■ Problem requirements
Would you repeat exactly the part of the listing below that runs from the line containing "Congrégation (115, 846)" down to the line containing "Accepter les cookies (177, 1964)", inclusive, and nothing else?

■ Supplied records
BEGIN

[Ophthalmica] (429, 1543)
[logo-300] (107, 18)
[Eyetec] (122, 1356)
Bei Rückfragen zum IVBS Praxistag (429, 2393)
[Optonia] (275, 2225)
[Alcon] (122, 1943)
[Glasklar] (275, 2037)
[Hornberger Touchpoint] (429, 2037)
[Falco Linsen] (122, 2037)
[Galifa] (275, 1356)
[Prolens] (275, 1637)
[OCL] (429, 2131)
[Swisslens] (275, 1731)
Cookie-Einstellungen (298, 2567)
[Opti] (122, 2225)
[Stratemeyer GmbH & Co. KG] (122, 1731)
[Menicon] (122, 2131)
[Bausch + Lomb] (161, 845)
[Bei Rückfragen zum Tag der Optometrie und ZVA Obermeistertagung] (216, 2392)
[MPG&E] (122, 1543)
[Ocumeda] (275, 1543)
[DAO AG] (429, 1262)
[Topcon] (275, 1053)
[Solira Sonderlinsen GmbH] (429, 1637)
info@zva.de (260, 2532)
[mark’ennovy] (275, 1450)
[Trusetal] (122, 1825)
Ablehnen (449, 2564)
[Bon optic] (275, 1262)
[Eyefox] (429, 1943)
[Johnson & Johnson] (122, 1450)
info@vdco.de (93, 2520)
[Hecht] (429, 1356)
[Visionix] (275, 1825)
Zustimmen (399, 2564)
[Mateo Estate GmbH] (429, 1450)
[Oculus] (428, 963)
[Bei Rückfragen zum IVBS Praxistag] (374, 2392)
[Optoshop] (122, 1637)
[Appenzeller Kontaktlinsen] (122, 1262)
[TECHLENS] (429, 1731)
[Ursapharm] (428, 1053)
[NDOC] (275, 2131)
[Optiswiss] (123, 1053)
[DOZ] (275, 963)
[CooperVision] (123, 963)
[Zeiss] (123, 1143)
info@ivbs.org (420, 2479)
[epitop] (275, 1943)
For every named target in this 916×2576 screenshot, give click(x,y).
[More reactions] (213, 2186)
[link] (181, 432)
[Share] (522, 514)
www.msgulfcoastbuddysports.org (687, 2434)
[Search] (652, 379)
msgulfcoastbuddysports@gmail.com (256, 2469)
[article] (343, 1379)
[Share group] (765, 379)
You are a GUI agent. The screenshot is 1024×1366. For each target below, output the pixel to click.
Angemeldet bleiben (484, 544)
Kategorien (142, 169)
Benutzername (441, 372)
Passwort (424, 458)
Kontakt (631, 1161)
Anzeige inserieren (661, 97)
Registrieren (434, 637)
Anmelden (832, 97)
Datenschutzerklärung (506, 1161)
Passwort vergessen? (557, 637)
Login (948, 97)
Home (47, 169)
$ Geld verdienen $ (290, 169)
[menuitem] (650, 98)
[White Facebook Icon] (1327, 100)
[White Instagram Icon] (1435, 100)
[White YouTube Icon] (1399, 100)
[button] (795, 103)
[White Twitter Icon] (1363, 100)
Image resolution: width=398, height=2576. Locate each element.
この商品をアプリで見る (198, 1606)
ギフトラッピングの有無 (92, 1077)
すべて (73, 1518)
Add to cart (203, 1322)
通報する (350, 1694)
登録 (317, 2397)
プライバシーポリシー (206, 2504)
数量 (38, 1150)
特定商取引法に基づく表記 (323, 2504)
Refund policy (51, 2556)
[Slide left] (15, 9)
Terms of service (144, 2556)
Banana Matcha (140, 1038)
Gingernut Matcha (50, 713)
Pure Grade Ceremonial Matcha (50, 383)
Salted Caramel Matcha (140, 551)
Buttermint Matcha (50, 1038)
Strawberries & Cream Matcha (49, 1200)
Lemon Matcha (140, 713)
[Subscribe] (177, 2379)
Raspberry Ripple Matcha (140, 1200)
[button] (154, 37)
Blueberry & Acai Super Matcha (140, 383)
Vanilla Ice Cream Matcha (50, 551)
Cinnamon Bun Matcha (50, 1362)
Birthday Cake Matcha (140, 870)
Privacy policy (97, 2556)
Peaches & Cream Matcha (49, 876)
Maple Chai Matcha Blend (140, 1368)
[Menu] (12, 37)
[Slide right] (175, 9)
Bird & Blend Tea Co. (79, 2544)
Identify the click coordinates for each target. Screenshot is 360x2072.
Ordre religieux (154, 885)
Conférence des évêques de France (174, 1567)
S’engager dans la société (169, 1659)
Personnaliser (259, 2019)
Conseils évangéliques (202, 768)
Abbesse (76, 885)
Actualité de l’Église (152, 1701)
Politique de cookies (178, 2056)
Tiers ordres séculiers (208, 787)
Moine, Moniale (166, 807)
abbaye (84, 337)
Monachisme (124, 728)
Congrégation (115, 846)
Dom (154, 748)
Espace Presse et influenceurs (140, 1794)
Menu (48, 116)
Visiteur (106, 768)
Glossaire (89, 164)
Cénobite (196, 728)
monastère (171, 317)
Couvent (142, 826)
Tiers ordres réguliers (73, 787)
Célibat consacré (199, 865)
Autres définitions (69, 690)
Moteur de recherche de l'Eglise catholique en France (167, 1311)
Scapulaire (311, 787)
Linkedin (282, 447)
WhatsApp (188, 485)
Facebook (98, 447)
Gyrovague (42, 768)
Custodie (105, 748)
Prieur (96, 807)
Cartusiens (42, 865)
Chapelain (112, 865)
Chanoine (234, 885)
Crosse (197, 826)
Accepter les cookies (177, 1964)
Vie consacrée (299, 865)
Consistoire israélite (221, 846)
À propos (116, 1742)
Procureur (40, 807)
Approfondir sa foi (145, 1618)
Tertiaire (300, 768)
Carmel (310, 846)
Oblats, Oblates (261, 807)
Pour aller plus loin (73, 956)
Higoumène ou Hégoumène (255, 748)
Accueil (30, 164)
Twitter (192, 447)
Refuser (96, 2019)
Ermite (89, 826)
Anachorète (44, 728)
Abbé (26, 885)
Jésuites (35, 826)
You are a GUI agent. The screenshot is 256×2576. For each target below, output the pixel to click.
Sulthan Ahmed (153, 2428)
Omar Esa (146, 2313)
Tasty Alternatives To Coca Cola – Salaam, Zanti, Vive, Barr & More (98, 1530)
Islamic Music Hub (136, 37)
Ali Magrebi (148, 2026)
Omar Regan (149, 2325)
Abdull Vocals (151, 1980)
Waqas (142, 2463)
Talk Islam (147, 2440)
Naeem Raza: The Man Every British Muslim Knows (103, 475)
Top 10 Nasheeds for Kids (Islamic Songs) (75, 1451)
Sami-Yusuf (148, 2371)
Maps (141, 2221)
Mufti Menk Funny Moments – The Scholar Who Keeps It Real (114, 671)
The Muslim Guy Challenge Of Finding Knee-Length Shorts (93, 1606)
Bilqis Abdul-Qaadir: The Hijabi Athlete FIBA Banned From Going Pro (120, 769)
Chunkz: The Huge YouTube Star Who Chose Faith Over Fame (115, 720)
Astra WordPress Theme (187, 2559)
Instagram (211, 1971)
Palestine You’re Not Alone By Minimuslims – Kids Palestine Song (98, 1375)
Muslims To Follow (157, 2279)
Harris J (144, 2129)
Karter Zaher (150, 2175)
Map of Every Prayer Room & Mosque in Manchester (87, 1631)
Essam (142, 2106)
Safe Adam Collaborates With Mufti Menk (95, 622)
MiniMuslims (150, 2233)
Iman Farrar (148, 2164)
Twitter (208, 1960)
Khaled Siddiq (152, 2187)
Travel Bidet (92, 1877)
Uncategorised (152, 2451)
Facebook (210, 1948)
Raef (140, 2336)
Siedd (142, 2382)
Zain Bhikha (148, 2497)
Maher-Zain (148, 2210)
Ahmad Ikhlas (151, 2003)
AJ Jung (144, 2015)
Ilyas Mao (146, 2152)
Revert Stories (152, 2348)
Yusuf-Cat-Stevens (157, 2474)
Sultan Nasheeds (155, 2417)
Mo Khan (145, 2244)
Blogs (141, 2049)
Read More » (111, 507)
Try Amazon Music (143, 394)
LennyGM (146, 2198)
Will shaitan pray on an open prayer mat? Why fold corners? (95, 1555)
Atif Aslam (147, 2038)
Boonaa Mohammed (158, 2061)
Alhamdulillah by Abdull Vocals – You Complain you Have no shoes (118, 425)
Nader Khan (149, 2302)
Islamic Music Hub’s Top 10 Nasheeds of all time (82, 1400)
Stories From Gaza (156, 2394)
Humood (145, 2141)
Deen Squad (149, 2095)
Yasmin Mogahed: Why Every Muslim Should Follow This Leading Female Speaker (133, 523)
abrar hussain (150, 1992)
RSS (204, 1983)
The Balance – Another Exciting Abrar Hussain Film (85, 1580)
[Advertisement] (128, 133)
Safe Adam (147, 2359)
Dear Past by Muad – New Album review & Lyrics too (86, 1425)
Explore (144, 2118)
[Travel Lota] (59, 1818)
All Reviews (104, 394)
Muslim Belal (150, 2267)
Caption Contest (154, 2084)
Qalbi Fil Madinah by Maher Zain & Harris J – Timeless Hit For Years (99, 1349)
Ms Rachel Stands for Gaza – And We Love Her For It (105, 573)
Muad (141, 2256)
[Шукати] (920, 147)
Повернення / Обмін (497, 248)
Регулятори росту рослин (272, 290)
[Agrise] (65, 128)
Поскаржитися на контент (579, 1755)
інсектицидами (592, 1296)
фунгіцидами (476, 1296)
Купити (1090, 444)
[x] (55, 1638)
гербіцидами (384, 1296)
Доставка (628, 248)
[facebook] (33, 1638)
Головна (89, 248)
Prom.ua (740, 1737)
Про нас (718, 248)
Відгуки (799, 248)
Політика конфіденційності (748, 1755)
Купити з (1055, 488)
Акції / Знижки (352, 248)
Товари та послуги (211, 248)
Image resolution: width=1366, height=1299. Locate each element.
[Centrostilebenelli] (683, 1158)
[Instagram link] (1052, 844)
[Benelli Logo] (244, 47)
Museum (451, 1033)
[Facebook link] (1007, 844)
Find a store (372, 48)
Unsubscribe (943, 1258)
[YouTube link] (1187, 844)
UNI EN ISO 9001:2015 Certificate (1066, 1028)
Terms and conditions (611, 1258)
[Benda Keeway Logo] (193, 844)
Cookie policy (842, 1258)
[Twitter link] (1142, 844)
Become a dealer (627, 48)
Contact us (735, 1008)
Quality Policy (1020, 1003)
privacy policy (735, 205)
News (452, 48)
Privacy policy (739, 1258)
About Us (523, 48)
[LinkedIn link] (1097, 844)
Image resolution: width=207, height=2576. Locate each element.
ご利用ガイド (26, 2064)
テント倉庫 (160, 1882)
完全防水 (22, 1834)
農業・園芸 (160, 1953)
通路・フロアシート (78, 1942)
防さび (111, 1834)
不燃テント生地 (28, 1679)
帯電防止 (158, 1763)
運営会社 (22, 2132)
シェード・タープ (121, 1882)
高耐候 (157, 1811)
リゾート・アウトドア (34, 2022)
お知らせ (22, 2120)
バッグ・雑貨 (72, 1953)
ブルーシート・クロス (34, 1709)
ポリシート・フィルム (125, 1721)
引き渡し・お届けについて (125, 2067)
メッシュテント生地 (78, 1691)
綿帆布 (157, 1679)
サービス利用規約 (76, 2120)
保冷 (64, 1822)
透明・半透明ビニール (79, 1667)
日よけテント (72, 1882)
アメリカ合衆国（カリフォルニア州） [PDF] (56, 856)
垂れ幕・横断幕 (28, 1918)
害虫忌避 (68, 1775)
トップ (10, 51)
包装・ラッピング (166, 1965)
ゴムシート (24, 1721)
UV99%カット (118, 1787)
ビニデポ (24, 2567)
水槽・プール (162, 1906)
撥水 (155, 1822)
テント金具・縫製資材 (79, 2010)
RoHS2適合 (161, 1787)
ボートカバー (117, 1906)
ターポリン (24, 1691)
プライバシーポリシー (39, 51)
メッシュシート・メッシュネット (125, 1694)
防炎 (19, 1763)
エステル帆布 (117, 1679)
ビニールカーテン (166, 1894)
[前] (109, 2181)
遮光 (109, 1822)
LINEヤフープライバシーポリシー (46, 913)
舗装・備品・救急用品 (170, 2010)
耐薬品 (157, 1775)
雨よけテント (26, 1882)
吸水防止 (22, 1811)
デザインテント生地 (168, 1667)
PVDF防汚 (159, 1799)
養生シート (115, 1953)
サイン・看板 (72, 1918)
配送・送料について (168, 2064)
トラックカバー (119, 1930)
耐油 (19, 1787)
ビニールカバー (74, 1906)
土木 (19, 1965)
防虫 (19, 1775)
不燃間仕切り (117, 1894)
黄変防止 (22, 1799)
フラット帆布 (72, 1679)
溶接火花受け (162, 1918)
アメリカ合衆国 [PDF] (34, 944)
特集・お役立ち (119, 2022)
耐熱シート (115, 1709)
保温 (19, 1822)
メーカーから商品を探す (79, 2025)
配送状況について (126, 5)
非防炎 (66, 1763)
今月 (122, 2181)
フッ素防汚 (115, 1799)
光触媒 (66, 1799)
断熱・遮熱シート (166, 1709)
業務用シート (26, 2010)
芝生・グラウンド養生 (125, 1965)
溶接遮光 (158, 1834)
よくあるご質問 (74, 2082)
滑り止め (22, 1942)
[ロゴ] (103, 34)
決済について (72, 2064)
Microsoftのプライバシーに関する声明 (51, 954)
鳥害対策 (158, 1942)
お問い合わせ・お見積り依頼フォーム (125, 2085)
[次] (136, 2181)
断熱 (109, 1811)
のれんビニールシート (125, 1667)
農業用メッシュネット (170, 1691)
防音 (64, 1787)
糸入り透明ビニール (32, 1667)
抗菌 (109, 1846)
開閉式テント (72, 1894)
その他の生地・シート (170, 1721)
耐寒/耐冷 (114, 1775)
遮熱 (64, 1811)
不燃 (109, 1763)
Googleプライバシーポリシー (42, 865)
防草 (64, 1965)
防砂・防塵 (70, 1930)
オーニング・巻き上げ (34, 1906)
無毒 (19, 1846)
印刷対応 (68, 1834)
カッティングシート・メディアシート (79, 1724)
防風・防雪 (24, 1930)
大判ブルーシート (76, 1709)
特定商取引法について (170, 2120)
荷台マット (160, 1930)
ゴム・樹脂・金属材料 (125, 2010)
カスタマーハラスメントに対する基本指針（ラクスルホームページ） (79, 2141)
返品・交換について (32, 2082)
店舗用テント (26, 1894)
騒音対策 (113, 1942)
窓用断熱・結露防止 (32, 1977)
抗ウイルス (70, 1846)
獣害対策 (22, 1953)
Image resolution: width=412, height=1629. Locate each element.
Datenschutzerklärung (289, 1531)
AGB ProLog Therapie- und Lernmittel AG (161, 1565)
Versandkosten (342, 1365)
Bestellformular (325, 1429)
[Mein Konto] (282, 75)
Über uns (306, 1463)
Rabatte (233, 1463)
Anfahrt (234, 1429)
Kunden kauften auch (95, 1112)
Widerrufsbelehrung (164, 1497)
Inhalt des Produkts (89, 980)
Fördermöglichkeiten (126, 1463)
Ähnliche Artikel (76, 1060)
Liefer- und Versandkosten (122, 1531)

END

■ Your solution
Congrégation (115, 846)
Dom (154, 748)
Espace Presse et influenceurs (140, 1794)
Menu (48, 116)
Visiteur (106, 768)
Glossaire (89, 164)
Cénobite (196, 728)
monastère (171, 317)
Couvent (142, 826)
Tiers ordres réguliers (73, 787)
Célibat consacré (199, 865)
Autres définitions (69, 690)
Moteur de recherche de l'Eglise catholique en France (167, 1311)
Scapulaire (311, 787)
Linkedin (282, 447)
WhatsApp (188, 485)
Facebook (98, 447)
Gyrovague (42, 768)
Custodie (105, 748)
Prieur (96, 807)
Cartusiens (42, 865)
Chapelain (112, 865)
Chanoine (234, 885)
Crosse (197, 826)
Accepter les cookies (177, 1964)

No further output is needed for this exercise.